*** Opening of Dataset content ***

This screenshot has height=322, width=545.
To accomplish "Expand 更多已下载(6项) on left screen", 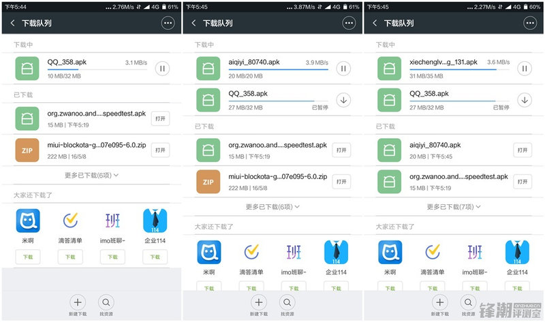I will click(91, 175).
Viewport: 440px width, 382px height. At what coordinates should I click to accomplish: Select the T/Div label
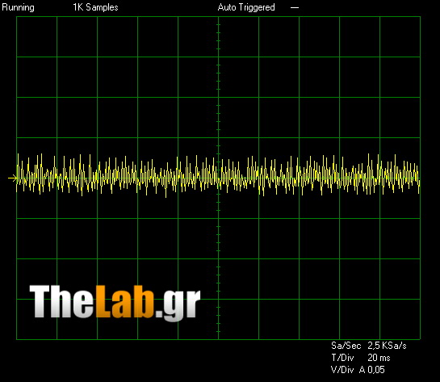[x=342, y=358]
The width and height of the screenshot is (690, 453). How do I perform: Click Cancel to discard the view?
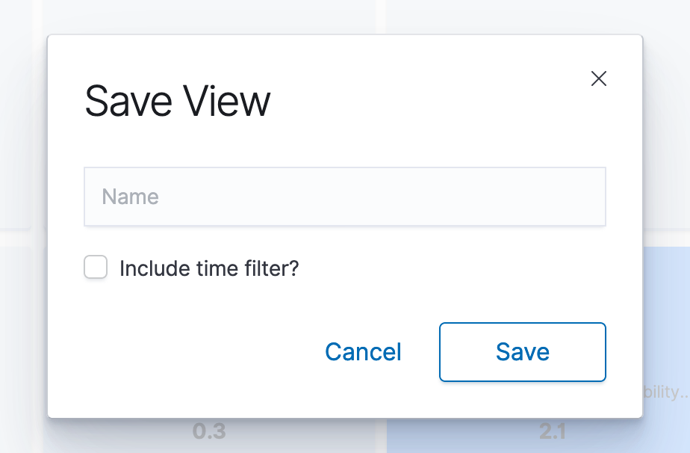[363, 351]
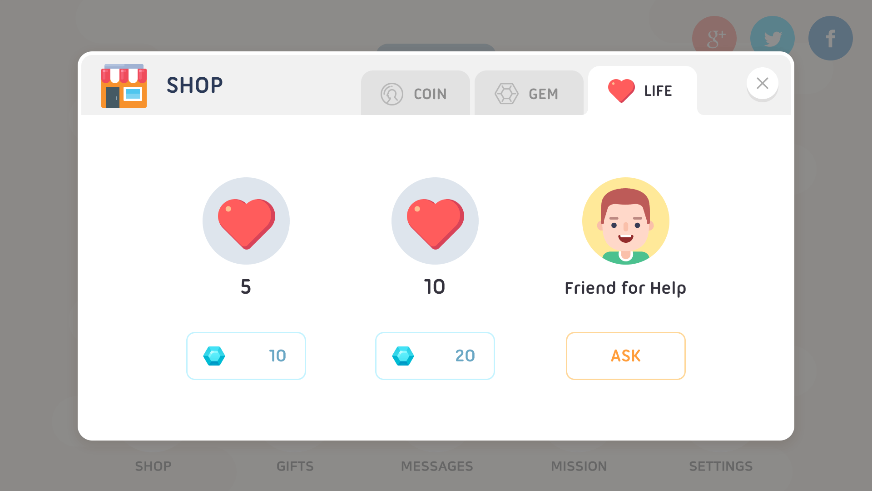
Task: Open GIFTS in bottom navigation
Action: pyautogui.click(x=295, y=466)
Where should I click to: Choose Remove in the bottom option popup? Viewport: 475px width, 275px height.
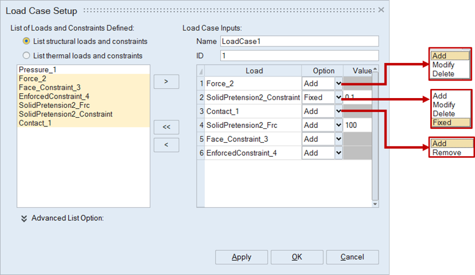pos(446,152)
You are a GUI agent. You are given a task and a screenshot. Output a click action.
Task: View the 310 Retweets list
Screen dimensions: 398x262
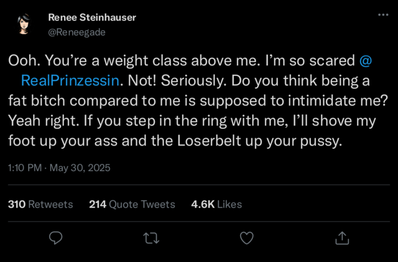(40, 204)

*** Close of Dataset content ***

Transcribe, without alteration, each line from the one with "Where should I" through the last line of the data; no pictures belong in the copy.

[Response below]
Where should I click to: Choose Remove in the bottom option popup? Viewport: 475px width, 275px height.
pos(446,152)
You are a GUI agent. You are given a task and a screenshot. Output a click action.
Task: View the 310 Retweets list
Screen dimensions: 398x262
(40, 204)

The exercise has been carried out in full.